THE BASIS POINT

Current and Former UBS Global Asset Management Heads Go Head To Head

 

More Fatigue For UBS Global Asset Management CEOThe troubles at UBS are well documented, but most public discussion has been about the Investment Banking (formerly Warburg) and Wealth Management (formerly Paine Webber) divisions. The Global Asset Management division (formerly Brinson Partners) was mostly under news radar as the business side of the division slowly took over the investment side during the past decade. The result has been the the complete turnover of the heads of Fixed Income, Equities, Asset Allocation, Real Estate and Alternatives as well as analysts and portfolio managers that ran those funds. This news finally broke in a Pensions & Investments cover story this week.

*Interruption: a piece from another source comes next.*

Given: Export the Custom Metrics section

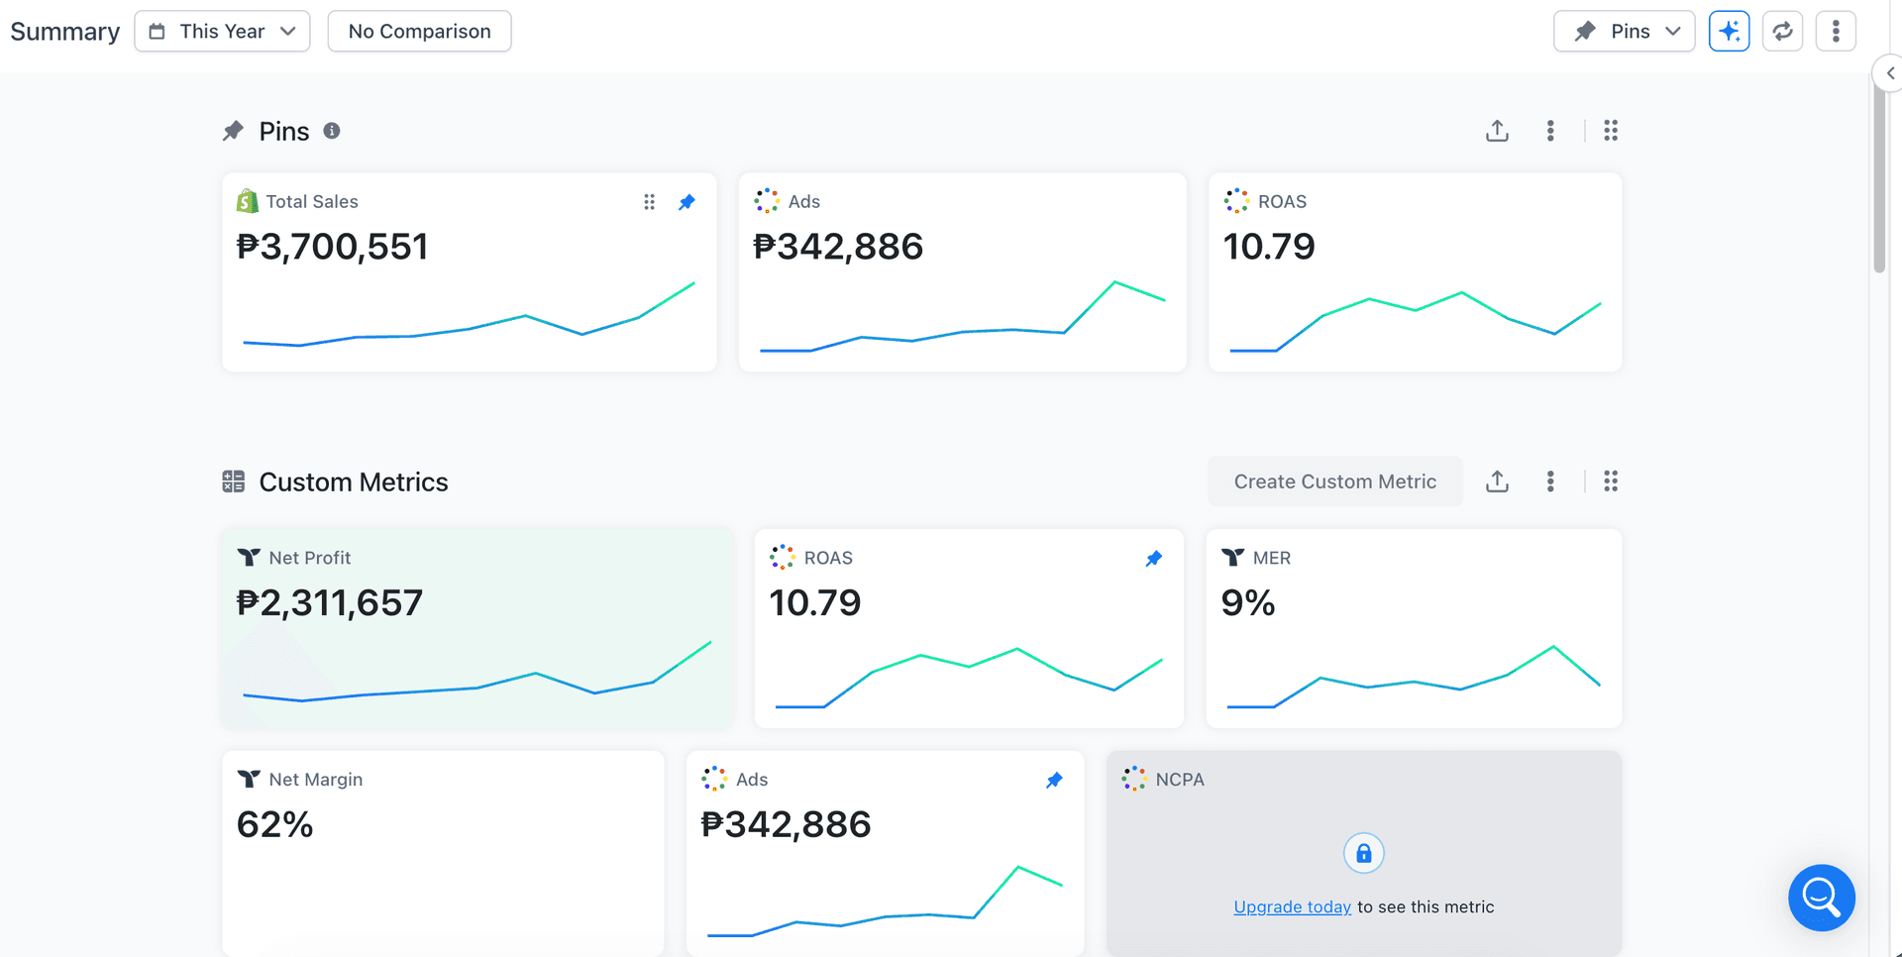Looking at the screenshot, I should pyautogui.click(x=1497, y=481).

Current CEO John Fraser, career asset management business and marketing executive, defends the firm and it’s current direction:

Executives at UBS Global shook up portfolio management teams to fix the performance of some traditional equity and fixed-income strategies, while continuing to diversify beyond the value investing focus of the firm’s Brinson Partners core. There have been successes [as well], Mr. Fraser said. Because of UBS Global’s efforts to diversify its product lineup, including its latest push into infrastructure, almost half of its profits are now coming from alternatives, he said.

Then Gary Brinson founder of Brinson Partners, the firm that sold to Swiss Bank in 1994 then merged with Union Bank of Switzerland in 1998 to form UBS Global Asset Management, questioned the broad-based strategy:

It’s “very hard to provide any substantial value added when you’re trying to do everything for everyone,” [Brinson] said in an interview. Mr. Brinson called the loss of a number of strong professionals at the firm a sign that investment people aren’t in the saddle there. “Investment people should run an investment organization,” and Mr. Fraser — a marketing and business veteran — “is not an investment person,” he said.

A UBS spokesperson said: “The numbers speak for themselves. The When we acquired Brinson their assets under management in 1995 were $36 billion — today we manage over $770 billion.” This information excludes the broader context: that the Global Asset Management division was formulated (and asset totals counted) by the merger of Brinson Partners in the US, Phillips & Drew in London, UBS Investment Funds in Europe, Pactual in Brazil as well as a multitude of other tiny acquisitions and joint ventures in Asia.

The firm’s uncompetitive investment performance and investment team losses started after the full integration of Paine Webber began in 2001 (following the 2000 acquisition), and business interests took precedence over investment performance. The goal was to re-package investment capabilities for wealthy Paine Webber clients–this process strips out alpha, as does adding too many new capabilities and launching funds that chase performance rather than being core to the firm’s approach. A recent example of this is a multi-billion dollar Brazilian equity fund launch being sold to investors in Asia. We discussed this back in June when the news broke that Lazard was hired to evaluate UBS and the main rumor was that the Wealth Management might be sold.

At the time we suggested that maybe the Global Asset Management division should be sold instead. Paine Webber brokers want to sell whatever fits their clients the best rather than be forced to sell proprietary products that the Global Asset Management division is forced to create.

It also would enable the Global Asset Management division to achieve an appropriate valuation multiple and be run by investment people, not marketing people, which would help them re-focus on performance. Then the numbers would legitimately speak for themselves.